GSA Annual Meeting in Seattle, Washington, USA - 2017

Paper No. 312-6
Presentation Time: 9:25 AM

JURASSIC PARKWAY VERSUS TRICERATOPS SUBURBS: FIELD COURSE FOR AMATEURS SEPARATE RESIDENT DINOSAURS FROM TRANSIENTS


PERSONS, Walter S., Department of Biological Sciences, University of Alberta 11455 Saskatchewan Drive, Edmonton, AB AB T6E 2E9, Canada, BAKKER, Robert T., Department of Paleontology, Houston Museum of Natural Science, 5555 Hermann Park, Houston, TX 77030, SMITH, Sean D., The Glenrock Paleontological Museum, 506 West Birch Street, Glenrock, WY 82637 and MOSSBRUCKER, Matthew T., Morrison Natural History Museum, 501 Colorado Highway 8, Post Office Box 564, Morrison, CO 80465, oxyaena47@aol.com

Where did dinosaurs feed? Can we distinguish residents from transients? Skeleton concentrations may result from bloated carcasses floating in from disparate habitats. Most dinosaurs, except birds, shed teeth all through life. Shed crowns, if they are free of abrasion from long-distance stream transport, should indicate that feeding was performed nearby. Thus shed teeth join with coprolites as markers of feeding activity. In a twenty year study, our amateur short courses have censused large samples of bones and shed teeth from latest Jurassic Morrison Formation, Albany County, WY. Evaporites and thick caliche indicate severe aridity, suggesting that plant productivity was poor at times, suppressing herbivore feeding. The dinosaur skeletal sample is 82% sauropod herbivores, mostly diplodocid and camarasaurid. In contrast, sauropods contribute only 2% of the shed teeth, confirming the suspicion that the bones represent transients. Sauropod shed teeth are far more abundant in some Cretaceous sediments, e.g. the Cloverly Formation and Trinity Group, that are weaker in caliche and evaporites. The classic sauropod skeleton beds of Wyoming, however, may have been less “Jurassic Park” and more “Jurassic Parkway”.

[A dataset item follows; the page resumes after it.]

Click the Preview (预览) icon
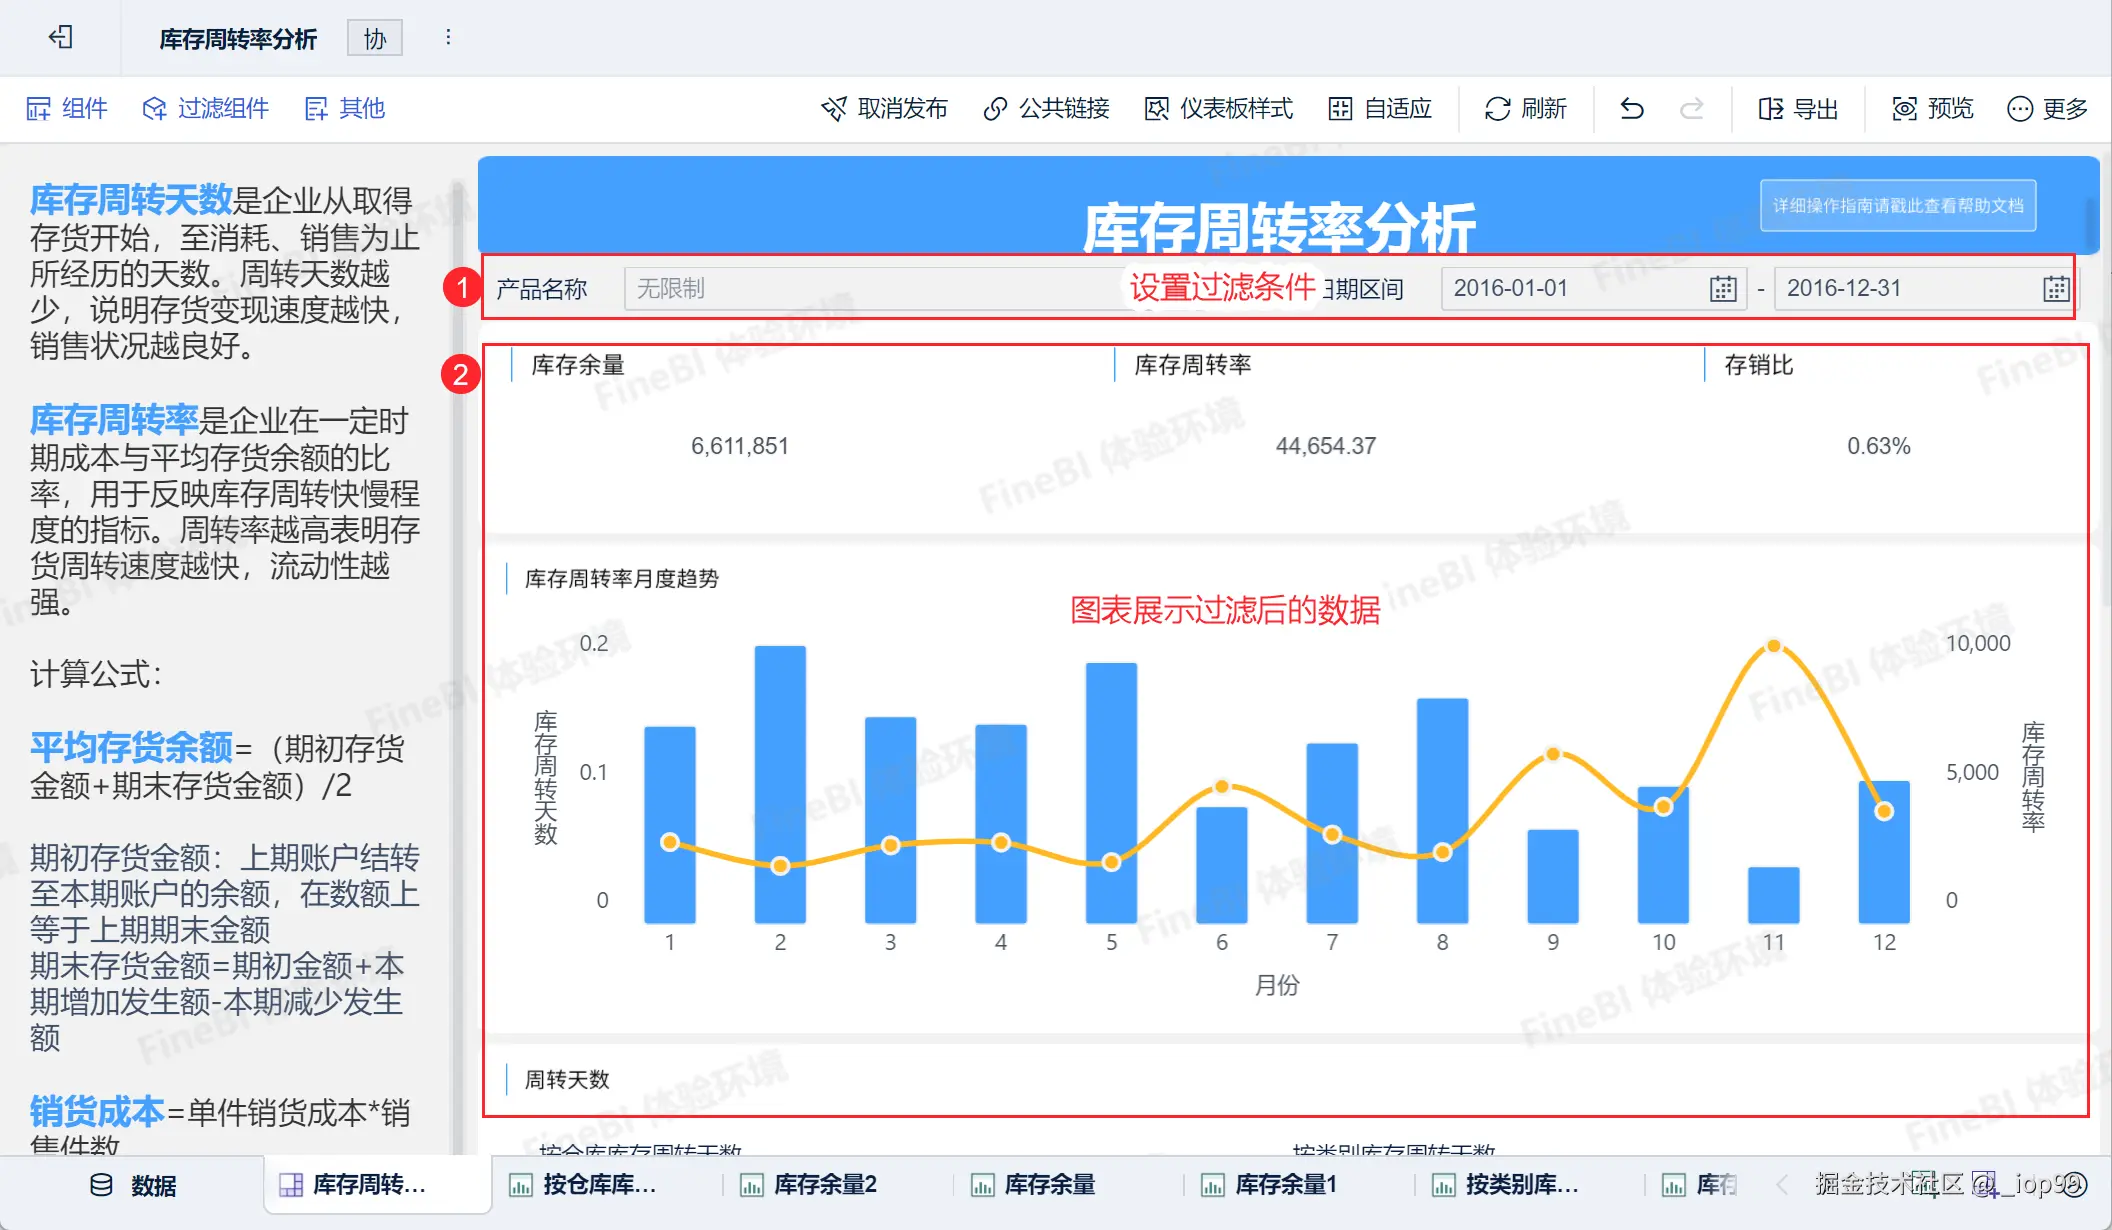This screenshot has height=1230, width=2112. coord(1904,108)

In Wyoming, the Latest Cretaceous Lance Formation dinosaur-bearing sediments are swampy facies, dark units full of vegetable fragments; caliche and evaporites are very rare. Therefore we’d expect high plant productivity and evidence of intensive feeding. Our short courses sampled the Lance at Glenrock, WY. Triceratops and close kin provide 67% of the bones, and 83% of shed dinosaur teeth. Therefore we conclude that Triceratops was indeed a resident mega-herbivore. Pedal anatomy confirms the conclusion. Triceratops hind feet were large with four spreading toes, and so appear to be adapted for soft, swampy terrain. We are persuaded that reconstructions of community organization and feeding adaptation in dinosaurs do benefit from analyses of shed crowns. Such analyses require thousands of hours of careful field work, and field courses for motivated amateurs can supply the precision person-power.